We ourselves had our share of the deluge. We were leading a pair of mules to Kansas when the storm broke. Such sharp and incessant flashes of lightning, such stunning and continuous thunder, I have never known before. The woods were completely obscured by the diagonal sheets of rain that fell with a heavy roar, and rose in spray from the ground; and the streams rose so rapidly that we could hardly ford them.
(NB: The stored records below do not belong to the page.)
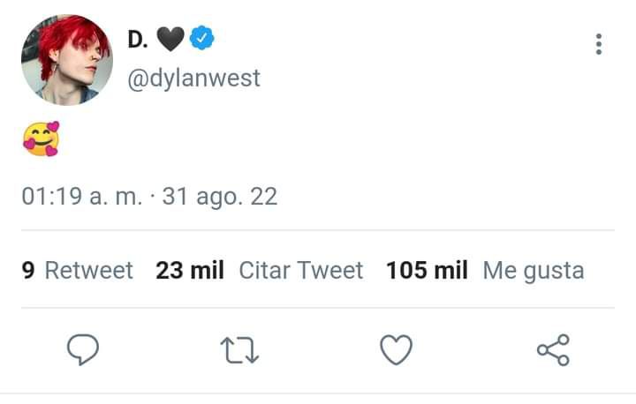
Task: Open the red-haired profile picture
Action: pos(67,60)
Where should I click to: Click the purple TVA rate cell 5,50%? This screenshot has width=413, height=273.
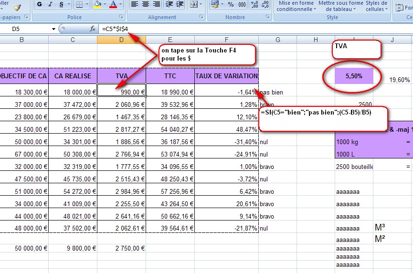(x=354, y=76)
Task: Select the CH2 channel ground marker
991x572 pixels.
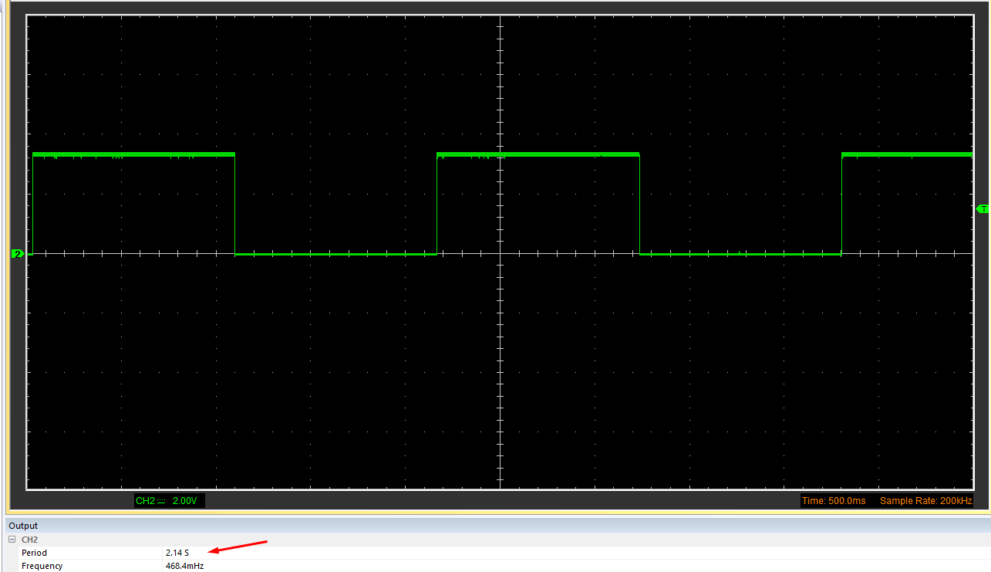Action: pyautogui.click(x=17, y=253)
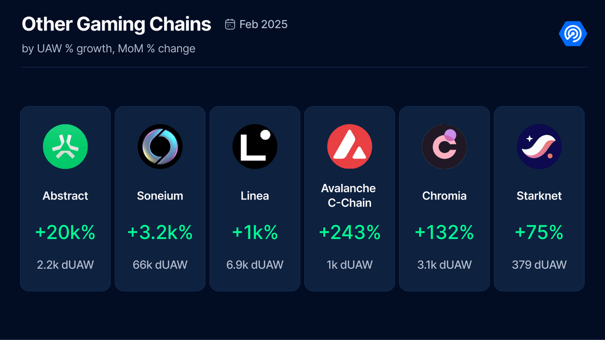Click the UAW % growth subtitle text
605x340 pixels.
click(108, 49)
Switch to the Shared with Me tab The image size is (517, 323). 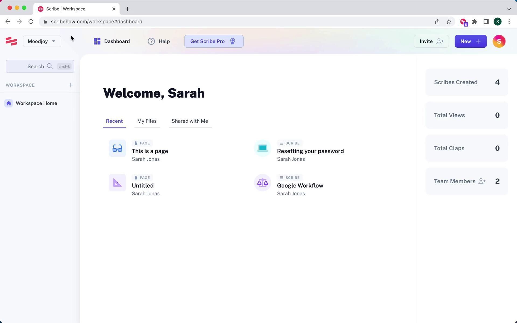[x=190, y=121]
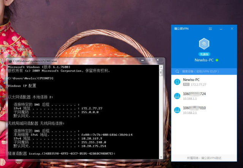
Task: Click the Newlss-PC user avatar icon
Action: 177,82
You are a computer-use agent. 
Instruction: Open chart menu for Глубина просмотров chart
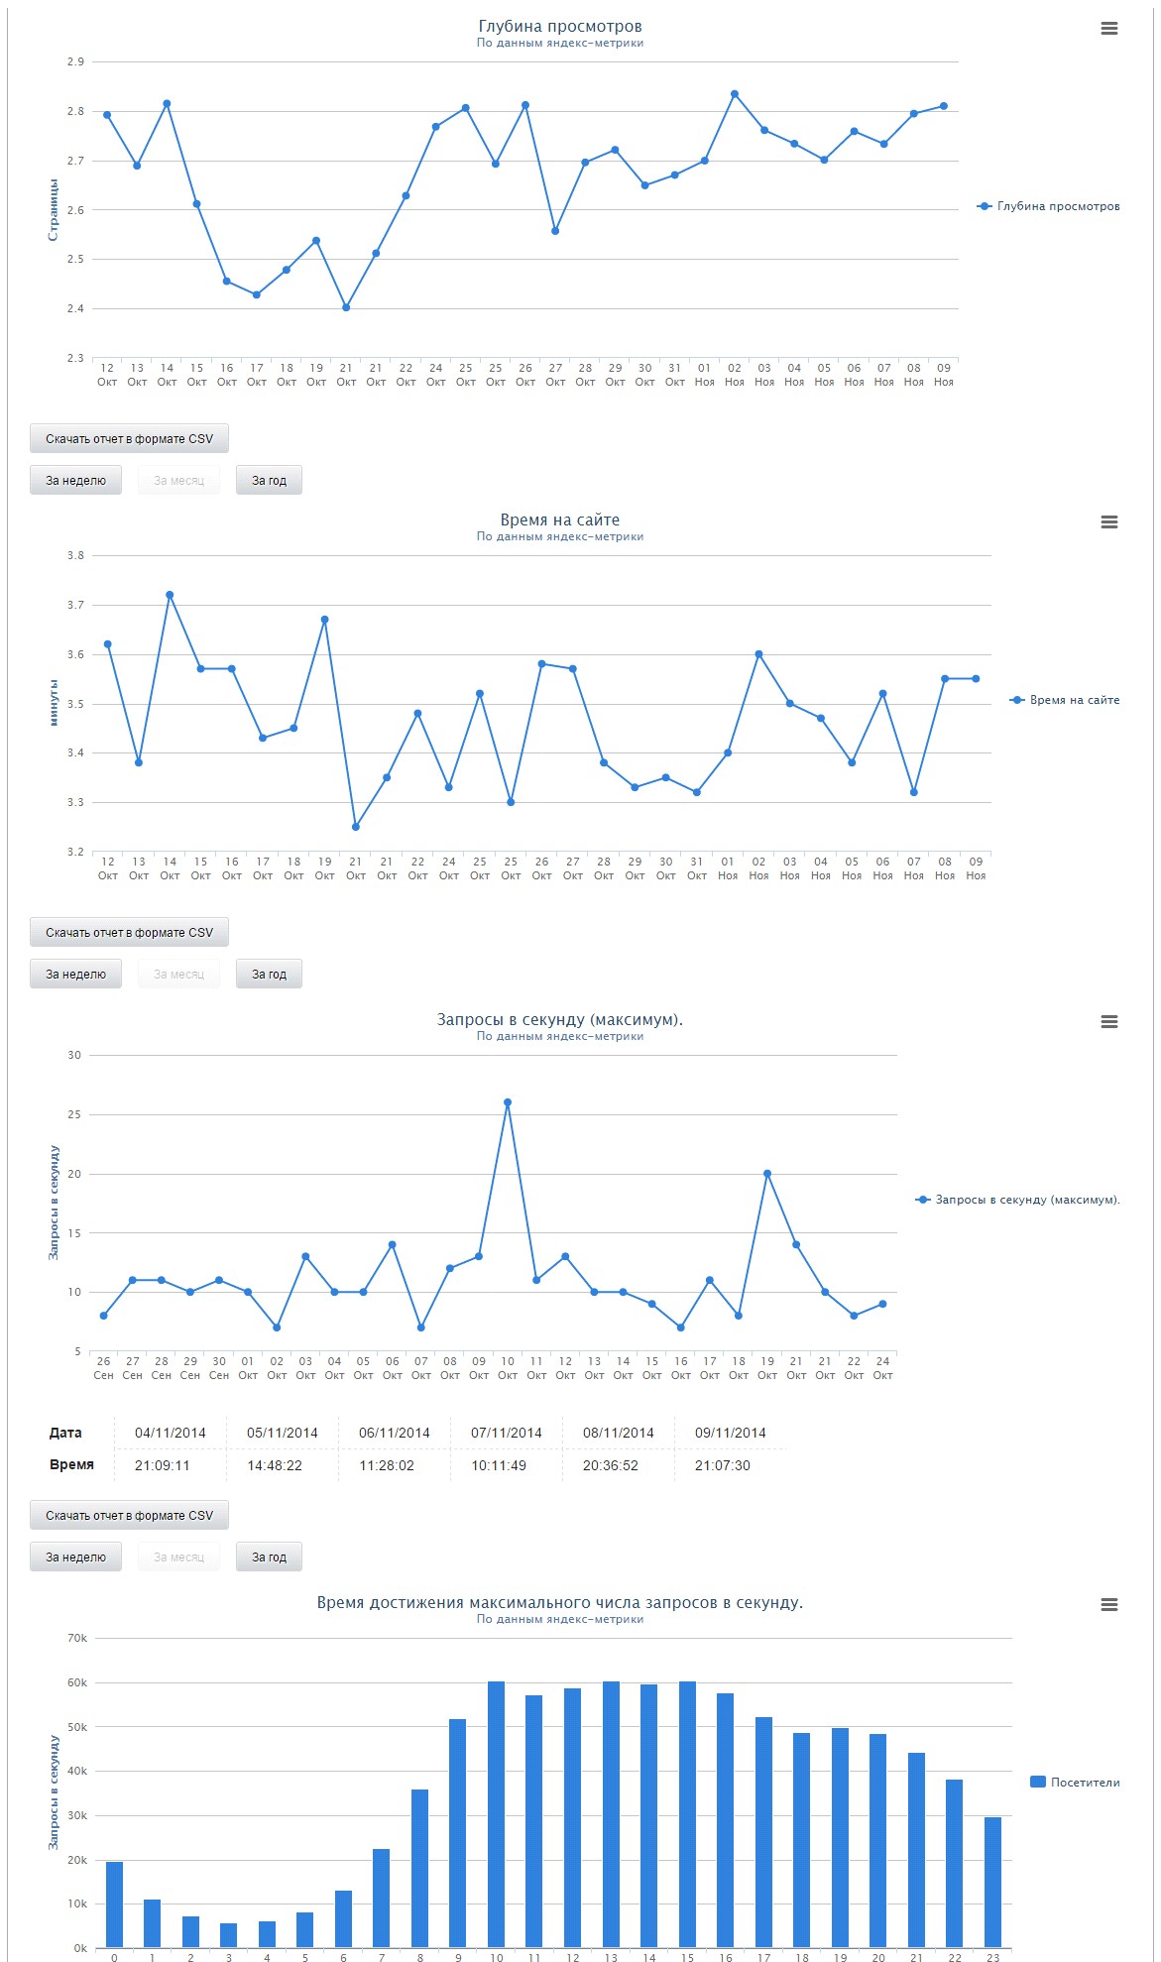pos(1108,29)
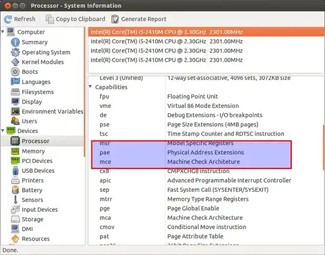The image size is (325, 255).
Task: Select the second Intel Core i5-2410M row
Action: point(206,41)
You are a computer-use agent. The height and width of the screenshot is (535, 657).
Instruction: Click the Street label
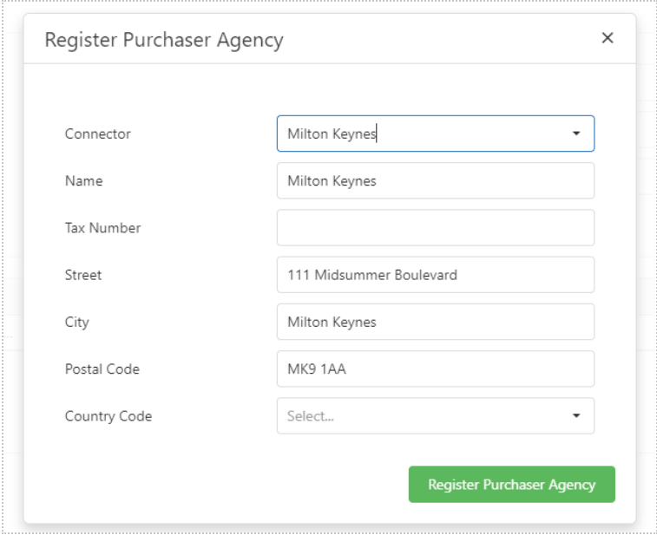[x=82, y=275]

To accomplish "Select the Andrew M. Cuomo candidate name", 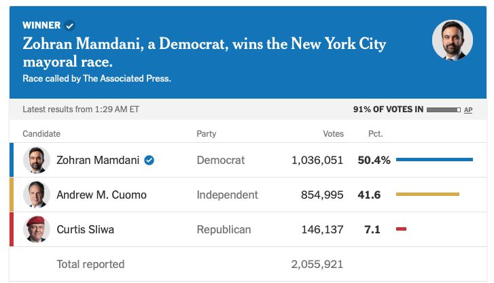I will (101, 195).
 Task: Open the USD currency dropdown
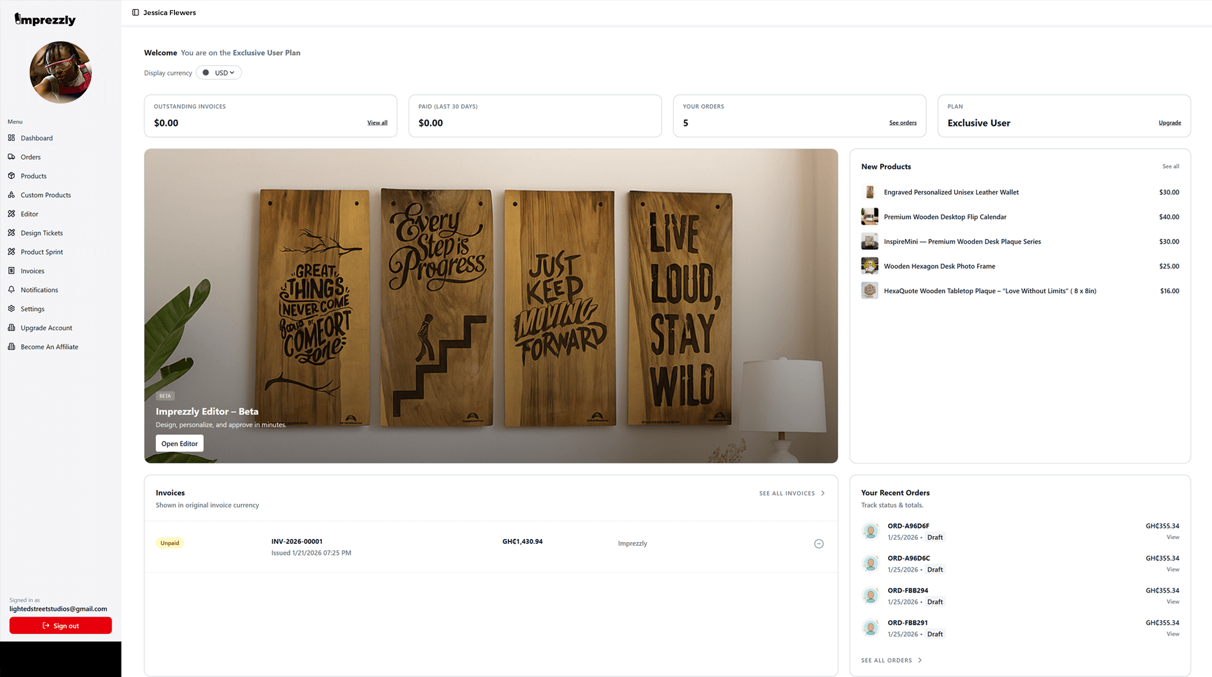pos(223,72)
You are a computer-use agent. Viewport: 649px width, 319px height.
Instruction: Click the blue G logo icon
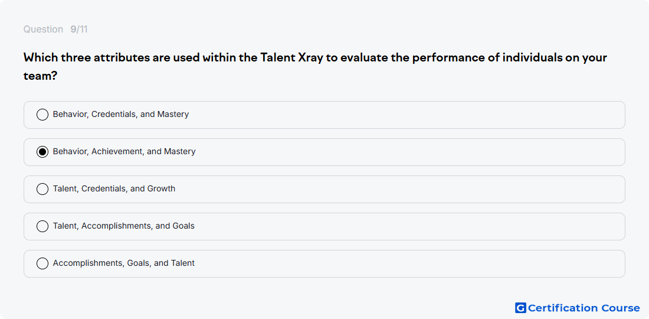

At length, looming through the rain, we saw the log-house of Colonel Chick, who received us with his usual bland hospitality; while his wife, who, though a little soured and stiffened by too frequent attendance on camp-meetings, was not behind him in hospitable feeling, supplied us with the means of repairing our drenched and bedraggled condition. The storm, clearing away at about sunset, opened a noble prospect from the porch of the colonel's house, which stands upon a high hill. The sun streamed from the breaking clouds upon the swift and angry Missouri, and on the immense expanse of luxuriant forest that stretched from its banks back to the distant bluffs.